=== Records ===

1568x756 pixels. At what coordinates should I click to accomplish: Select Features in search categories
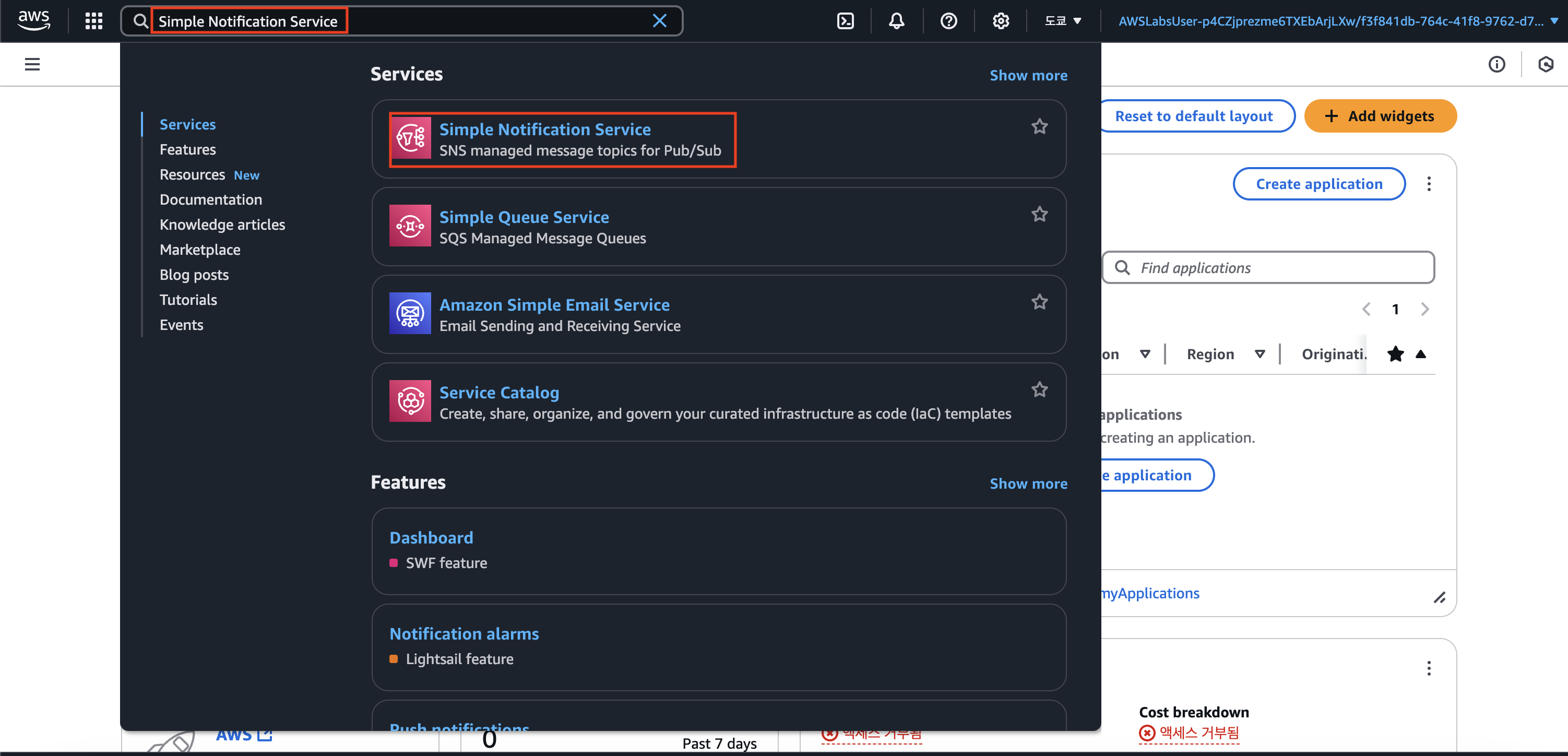click(x=187, y=149)
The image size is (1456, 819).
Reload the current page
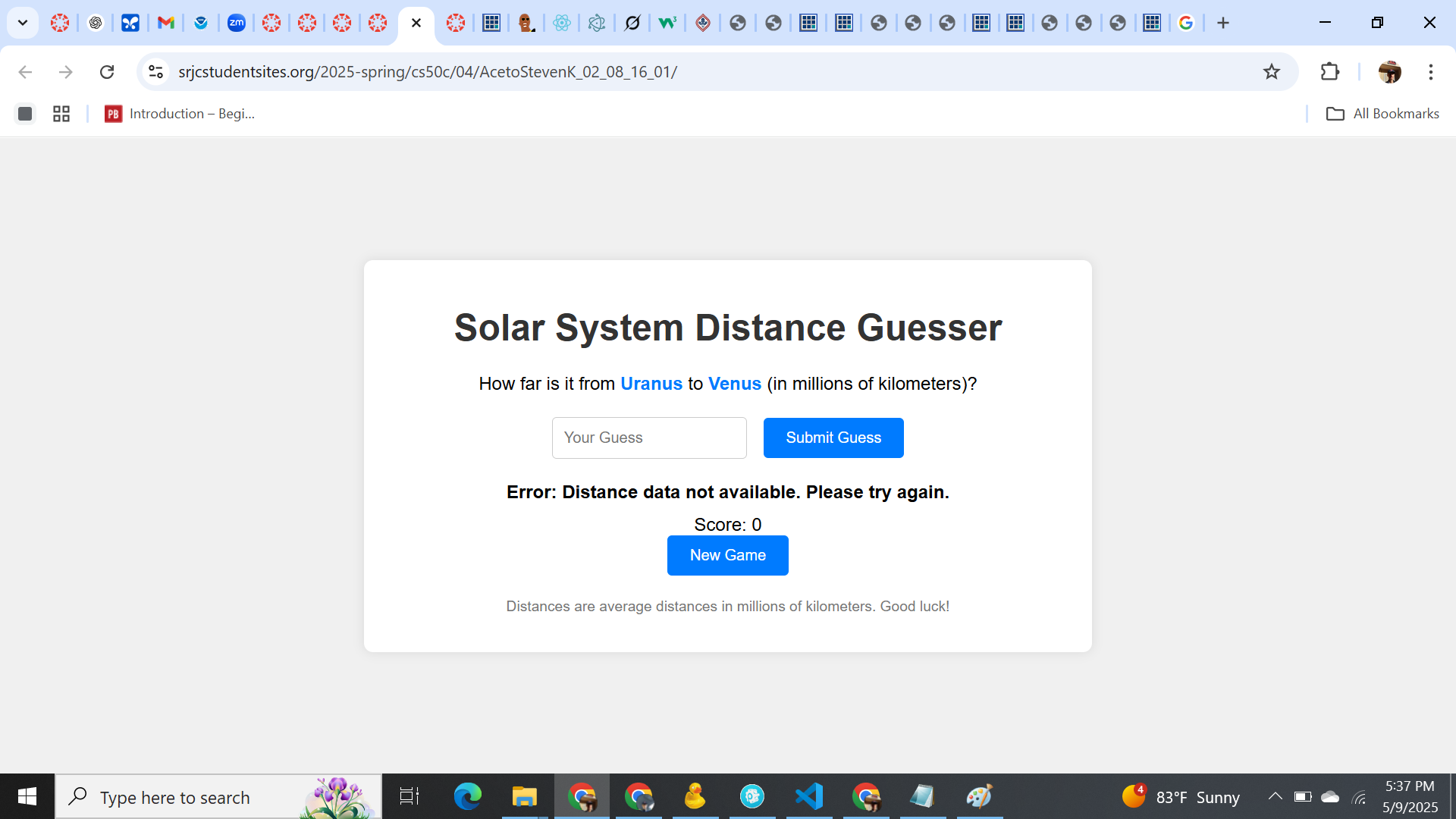point(107,71)
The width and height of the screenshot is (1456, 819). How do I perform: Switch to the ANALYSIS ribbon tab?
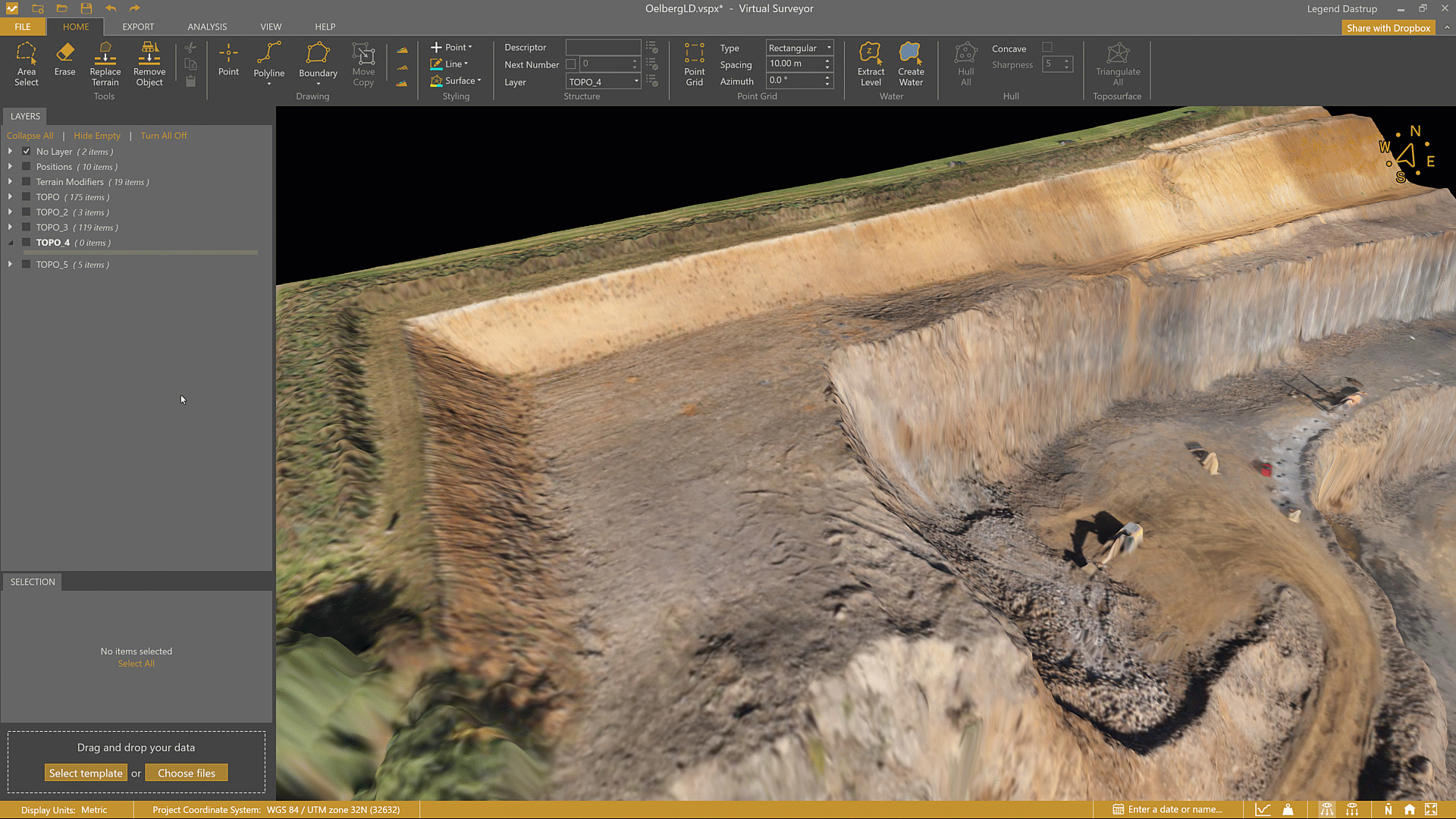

===

__Description of the task__
From the first line to the last, retype the data above exactly, but not its images.

__Worked solution__
1568x756 pixels. At what coordinates should I click to accomplish: Select Features in search categories
click(x=187, y=149)
The image size is (1456, 819).
Reload the current page
point(107,71)
The width and height of the screenshot is (1456, 819). How do I perform: Switch to the ANALYSIS ribbon tab?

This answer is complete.